Per quanto riguarda la Ferrari, che te lo dico a fare? Monza non sarà mai un evento come gli altri, per l’azienda di Maranello. A me è già capitato di vedere vincere la macchina rossa anche in assenza della vettura migliore. Qui c’è poi lo strombazzatissimo progresso (teorico) della Power Unit, grazie all’intervento del marito di mia zia Adua. Verificheremo in pista la situazione reale, così come mi sono già permesso di anticipare che a Monza possono diventare fondamentali le scelte del muretto, in sede di applicazione di strategia. E quindi ci siamo già capiti. La relazione tra Hamilton e Leclerc andrà governata, se serve, anche con mano ferma.
Su Antonelli dirò quanto segue.
Kimi e Monza e’ la storia di un romanzo incompiuto. Il 30 agosto 2024 Antonelli venne schierato nelle prove libere dalla Mercedes, al posto del futuro compagno di squadra Russell. Andò immediatamente fortissimo, ma quasi subito incappò in un incidente all’altezza della Parabolica.

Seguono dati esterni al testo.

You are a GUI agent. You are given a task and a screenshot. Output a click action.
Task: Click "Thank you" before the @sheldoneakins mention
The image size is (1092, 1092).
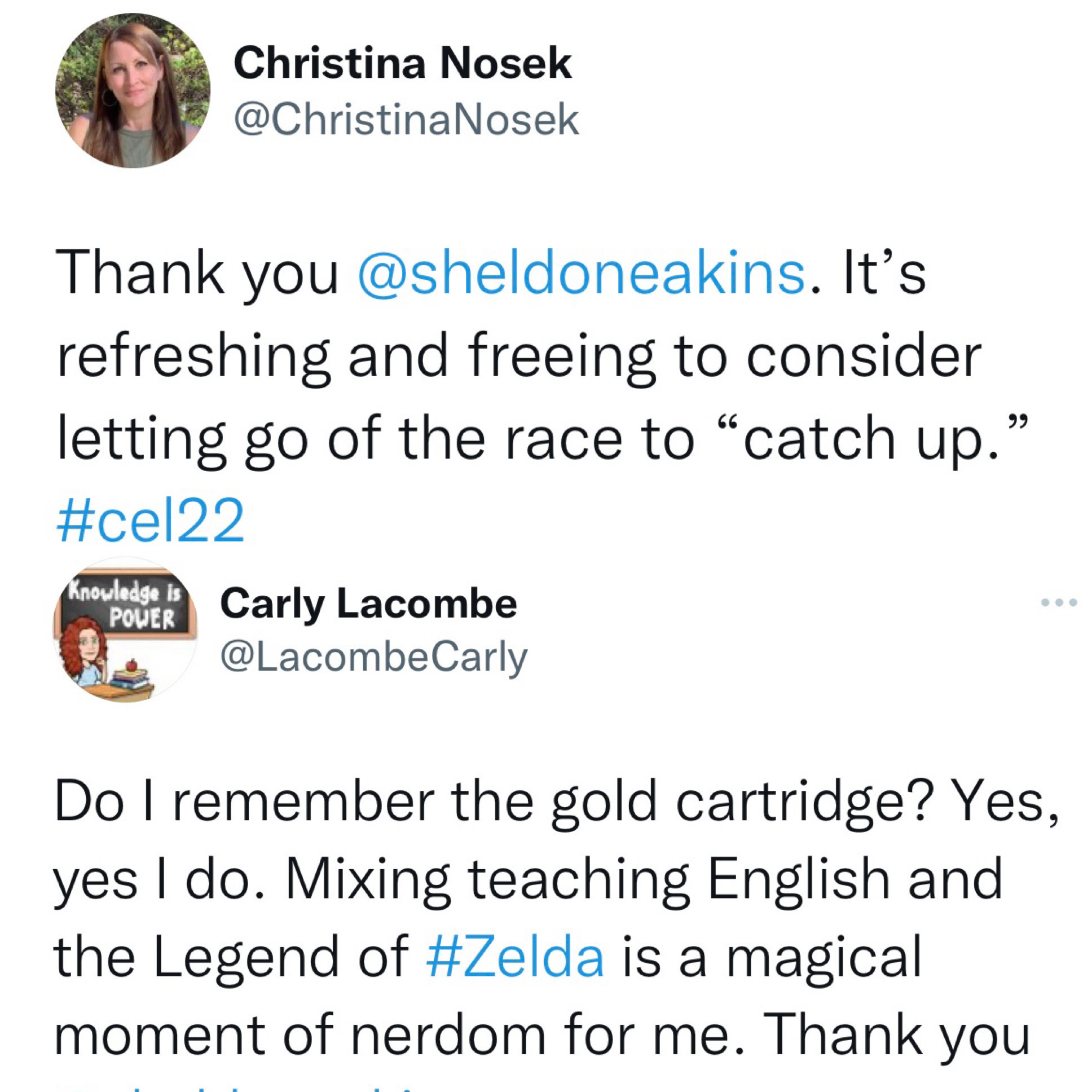(x=198, y=274)
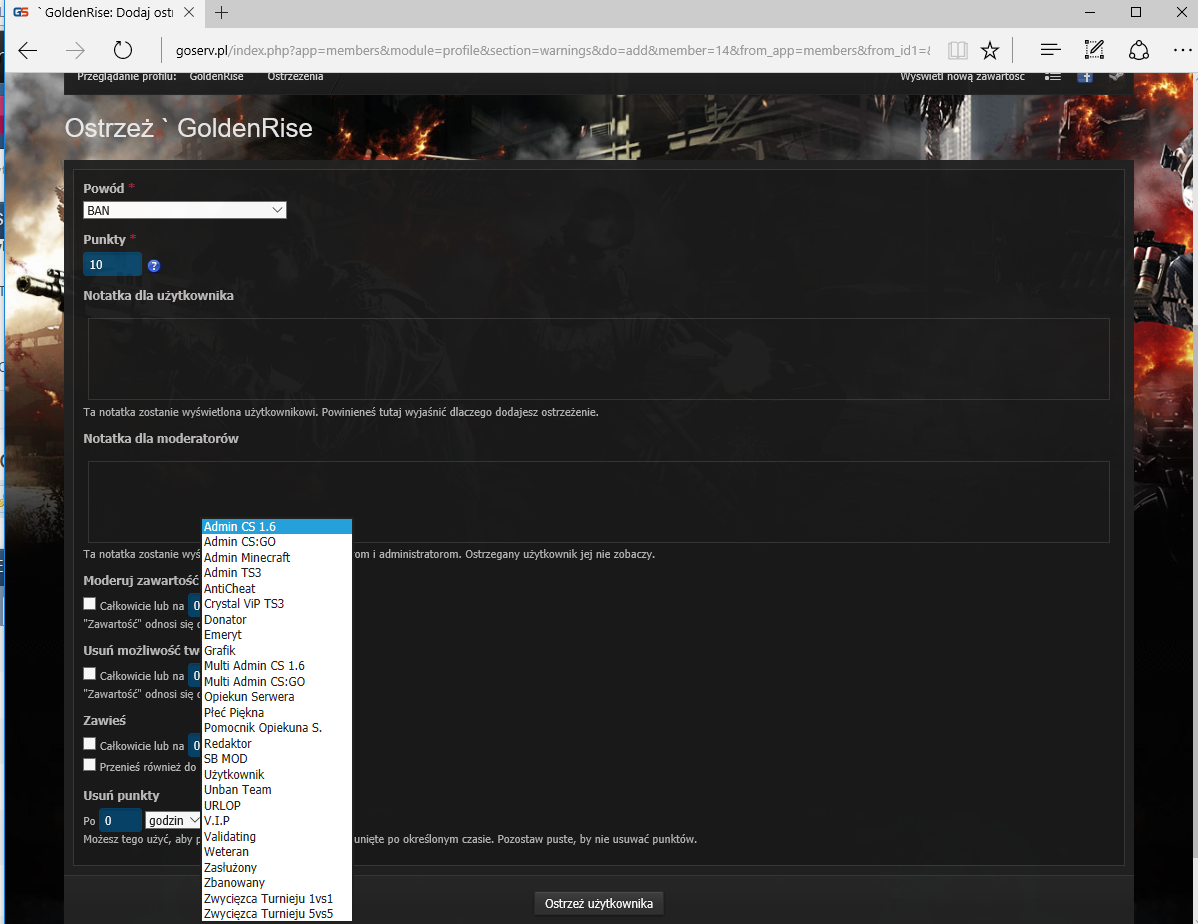Check the 'Przenieś również do' checkbox
Image resolution: width=1198 pixels, height=924 pixels.
(x=90, y=765)
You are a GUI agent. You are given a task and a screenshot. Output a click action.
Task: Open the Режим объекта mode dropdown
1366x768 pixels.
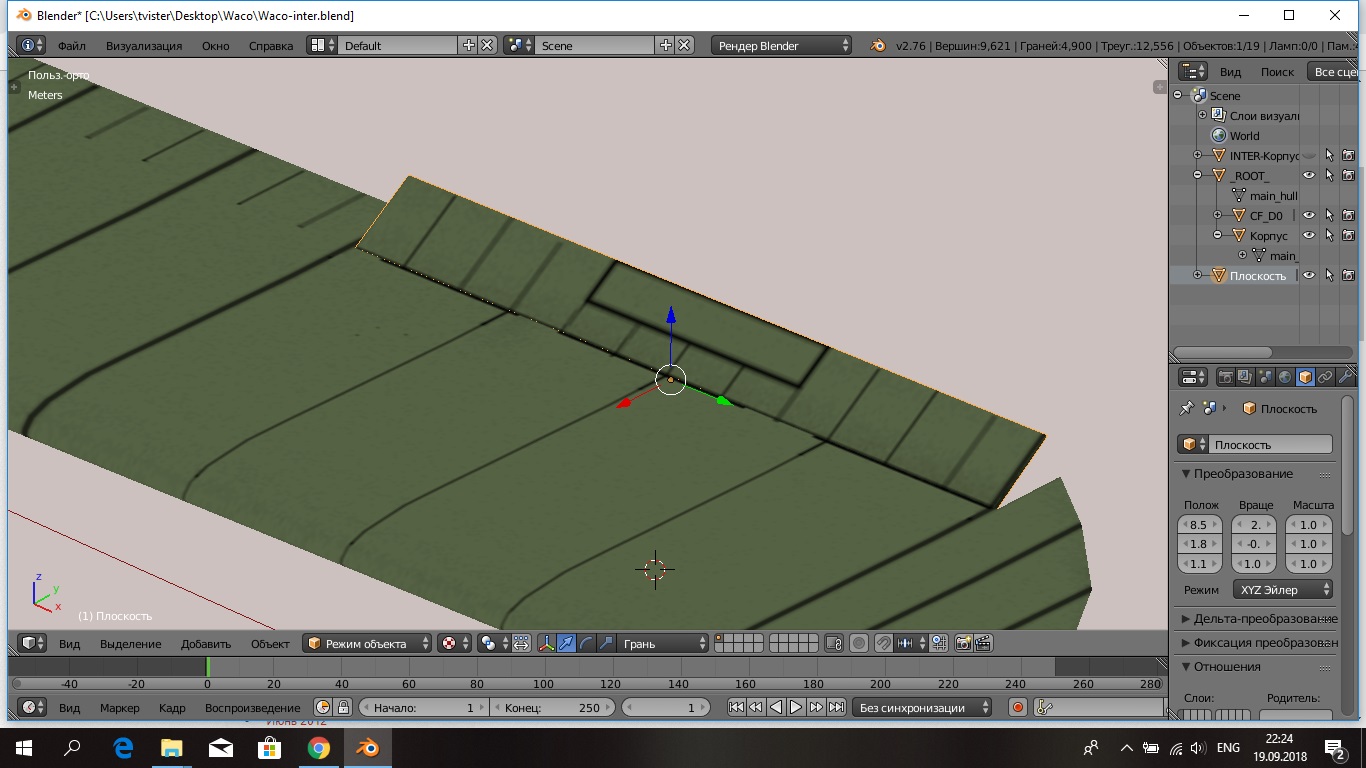pyautogui.click(x=368, y=643)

Un anno fa, un settimo posto nelle qualifiche e un nono sotto la bandiera scacchi non avevano certo appagato l’Harry Potter di Bologna.
Adesso Kimi si presenta al gran premio d’Italia con l’etichetta di leader del mondiale, ma già sa che domenica partirà dal fondo.
Dove può arrivare? Ci sono addetti ai lavori che mi hanno raccontato che almeno il quinto posto è tranquillamente alla portata del ragazzo. Io mi limito ad osservare che a mia memoria in Brianza nessun pilota ha trionfato scattando dalle retrovie. A rigor di logica, per il ragazzo sarebbe importante riuscire a contenere i danni nei confronti di Russell e non solo.
Ma voi, dove pensate Antonelli possa chiudere la gara, al netto di episodi non preventivabili?